In 2016, I visited Europe where I recognized parallels between the interiors of Renaissance spaces and my own paintings, such as the power that foreshortening possesses in its ability to collapse and intensify space in cathedrals– similar to my Claude Glass works. This experience coincided with a visit to an exhibition in Vienna featuring renderings of synagogues that once stood in the city. This piqued an interest in contemplating architectural space in my work and prompted me to consider architectural language in my own Jewish cultural heritage. I then began a series of tondos, a Renaissance term for circular artworks, of European Jewish architecture.

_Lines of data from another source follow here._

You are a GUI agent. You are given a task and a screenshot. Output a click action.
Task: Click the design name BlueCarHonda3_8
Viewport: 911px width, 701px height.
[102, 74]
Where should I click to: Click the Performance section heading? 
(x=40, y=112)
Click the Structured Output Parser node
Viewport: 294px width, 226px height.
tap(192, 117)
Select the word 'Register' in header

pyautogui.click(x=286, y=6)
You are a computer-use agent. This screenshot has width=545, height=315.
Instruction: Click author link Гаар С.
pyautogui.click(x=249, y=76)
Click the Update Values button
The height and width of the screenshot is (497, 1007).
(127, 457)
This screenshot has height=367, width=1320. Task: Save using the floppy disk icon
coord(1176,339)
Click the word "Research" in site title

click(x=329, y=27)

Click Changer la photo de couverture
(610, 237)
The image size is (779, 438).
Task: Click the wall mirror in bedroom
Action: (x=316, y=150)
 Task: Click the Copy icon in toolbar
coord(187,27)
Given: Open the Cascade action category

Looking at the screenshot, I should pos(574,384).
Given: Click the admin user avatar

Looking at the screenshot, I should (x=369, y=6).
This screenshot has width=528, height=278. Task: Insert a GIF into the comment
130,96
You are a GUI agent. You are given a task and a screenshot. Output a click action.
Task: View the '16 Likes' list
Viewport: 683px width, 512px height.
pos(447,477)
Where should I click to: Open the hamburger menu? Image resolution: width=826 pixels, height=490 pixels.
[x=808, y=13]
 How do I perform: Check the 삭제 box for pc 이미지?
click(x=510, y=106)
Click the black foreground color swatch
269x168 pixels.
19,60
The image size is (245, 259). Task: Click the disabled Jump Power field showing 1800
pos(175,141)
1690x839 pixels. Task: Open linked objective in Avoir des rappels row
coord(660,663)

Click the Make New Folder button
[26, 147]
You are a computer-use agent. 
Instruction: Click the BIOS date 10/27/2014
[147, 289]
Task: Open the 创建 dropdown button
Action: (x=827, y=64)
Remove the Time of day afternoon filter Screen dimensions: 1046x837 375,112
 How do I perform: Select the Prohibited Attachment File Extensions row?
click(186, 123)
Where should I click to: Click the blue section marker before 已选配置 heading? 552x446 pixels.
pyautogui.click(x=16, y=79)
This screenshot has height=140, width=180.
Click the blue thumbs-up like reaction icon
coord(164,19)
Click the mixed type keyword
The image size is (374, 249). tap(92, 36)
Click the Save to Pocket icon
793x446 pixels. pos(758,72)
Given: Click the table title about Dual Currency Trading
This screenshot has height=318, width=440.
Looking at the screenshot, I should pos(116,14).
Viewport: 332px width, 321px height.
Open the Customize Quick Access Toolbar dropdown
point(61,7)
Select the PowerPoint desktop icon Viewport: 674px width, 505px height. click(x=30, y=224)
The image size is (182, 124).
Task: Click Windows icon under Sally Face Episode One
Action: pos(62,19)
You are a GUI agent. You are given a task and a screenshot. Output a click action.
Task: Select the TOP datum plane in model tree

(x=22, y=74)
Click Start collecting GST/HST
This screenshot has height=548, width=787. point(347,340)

Beginning with paintings and mixed-media, in these works I build a photographic image that engages the space wherever it is installed, becoming part of the architecture. I arrived at the tondo format through my own history of making non-rectangular paintings, and appreciate its relationship to reliefs and rose windows found in synagogues and cathedrals. In gathering source imagery, I rely heavily on documentation – photographs and engravings as most of these buildings have been destroyed. I contemplate the collective memory images of architectural space can reveal. In this spirit, this work depicts layered environments where scale, color and depth shift ambiguously, revealing experiential space.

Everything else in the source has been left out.